▸ DATA:
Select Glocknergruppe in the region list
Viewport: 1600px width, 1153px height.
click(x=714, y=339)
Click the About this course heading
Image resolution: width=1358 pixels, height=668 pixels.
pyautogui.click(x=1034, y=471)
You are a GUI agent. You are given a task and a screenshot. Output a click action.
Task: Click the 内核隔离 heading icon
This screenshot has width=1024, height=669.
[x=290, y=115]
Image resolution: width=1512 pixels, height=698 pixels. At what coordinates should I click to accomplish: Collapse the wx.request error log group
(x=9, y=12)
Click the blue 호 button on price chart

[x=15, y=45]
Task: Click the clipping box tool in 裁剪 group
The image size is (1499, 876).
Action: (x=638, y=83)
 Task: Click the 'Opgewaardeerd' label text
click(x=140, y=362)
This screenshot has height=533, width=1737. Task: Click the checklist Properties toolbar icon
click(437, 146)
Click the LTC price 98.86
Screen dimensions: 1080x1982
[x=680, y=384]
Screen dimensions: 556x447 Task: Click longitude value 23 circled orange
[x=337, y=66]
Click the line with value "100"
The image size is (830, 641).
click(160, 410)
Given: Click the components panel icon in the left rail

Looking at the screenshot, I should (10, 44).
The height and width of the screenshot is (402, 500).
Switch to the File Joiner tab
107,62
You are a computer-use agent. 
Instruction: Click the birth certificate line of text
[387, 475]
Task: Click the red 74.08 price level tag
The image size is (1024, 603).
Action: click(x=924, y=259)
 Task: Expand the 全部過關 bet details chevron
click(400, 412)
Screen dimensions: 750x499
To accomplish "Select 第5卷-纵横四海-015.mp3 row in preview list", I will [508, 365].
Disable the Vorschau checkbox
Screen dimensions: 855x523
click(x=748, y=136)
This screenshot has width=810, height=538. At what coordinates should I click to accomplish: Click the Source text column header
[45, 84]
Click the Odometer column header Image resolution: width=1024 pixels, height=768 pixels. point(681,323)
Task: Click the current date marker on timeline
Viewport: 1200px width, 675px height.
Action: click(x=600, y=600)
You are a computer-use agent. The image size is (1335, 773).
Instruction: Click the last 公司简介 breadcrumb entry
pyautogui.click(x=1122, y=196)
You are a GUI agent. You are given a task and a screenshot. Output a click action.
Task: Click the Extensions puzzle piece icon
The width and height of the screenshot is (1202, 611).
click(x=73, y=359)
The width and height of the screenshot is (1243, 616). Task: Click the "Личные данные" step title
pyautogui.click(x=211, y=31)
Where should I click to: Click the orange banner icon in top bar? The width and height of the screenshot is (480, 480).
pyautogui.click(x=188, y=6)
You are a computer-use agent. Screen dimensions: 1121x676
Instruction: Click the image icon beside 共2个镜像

▸ BRIEF:
Please reproduce all of the entries above exactly as they appear.

▸ REPLY:
Select Glocknergruppe in the region list
Viewport: 1600px width, 1153px height.
click(x=714, y=339)
Click the About this course heading
Image resolution: width=1358 pixels, height=668 pixels.
pyautogui.click(x=1034, y=471)
You are a GUI agent. You are given a task and a screenshot. Output a click action.
Task: Click the 内核隔离 heading icon
This screenshot has width=1024, height=669.
[x=290, y=115]
Image resolution: width=1512 pixels, height=698 pixels. At what coordinates should I click to accomplish: Collapse the wx.request error log group
(x=9, y=12)
Click the blue 호 button on price chart

[x=15, y=45]
Task: Click the clipping box tool in 裁剪 group
The image size is (1499, 876).
Action: (x=638, y=83)
 Task: Click the 'Opgewaardeerd' label text
click(x=140, y=362)
This screenshot has height=533, width=1737. Task: Click the checklist Properties toolbar icon
click(437, 146)
Click the LTC price 98.86
Screen dimensions: 1080x1982
[x=680, y=384]
Screen dimensions: 556x447 Task: Click longitude value 23 circled orange
[x=337, y=66]
Click the line with value "100"
The image size is (830, 641).
click(160, 410)
Given: Click the components panel icon in the left rail

Looking at the screenshot, I should (10, 44).
The height and width of the screenshot is (402, 500).
Switch to the File Joiner tab
107,62
You are a computer-use agent. 
Instruction: Click the birth certificate line of text
[387, 475]
Task: Click the red 74.08 price level tag
The image size is (1024, 603).
Action: click(x=924, y=259)
 Task: Expand the 全部過關 bet details chevron
click(400, 412)
Screen dimensions: 750x499
To accomplish "Select 第5卷-纵横四海-015.mp3 row in preview list", I will [508, 365].
Disable the Vorschau checkbox
Screen dimensions: 855x523
click(x=748, y=136)
This screenshot has width=810, height=538. At what coordinates should I click to accomplish: Click the Source text column header
[45, 84]
Click the Odometer column header Image resolution: width=1024 pixels, height=768 pixels. point(681,323)
Task: Click the current date marker on timeline
Viewport: 1200px width, 675px height.
Action: click(x=600, y=600)
You are a computer-use agent. The image size is (1335, 773).
Instruction: Click the last 公司简介 breadcrumb entry
pyautogui.click(x=1122, y=196)
You are a GUI agent. You are given a task and a screenshot. Output a click action.
Task: Click the Extensions puzzle piece icon
The width and height of the screenshot is (1202, 611).
click(x=73, y=359)
The width and height of the screenshot is (1243, 616). Task: Click the "Личные данные" step title
pyautogui.click(x=211, y=31)
Where should I click to: Click the orange banner icon in top bar? The width and height of the screenshot is (480, 480).
pyautogui.click(x=188, y=6)
You are a computer-use agent. Screen dimensions: 1121x676
Instruction: Click the image icon beside 共2个镜像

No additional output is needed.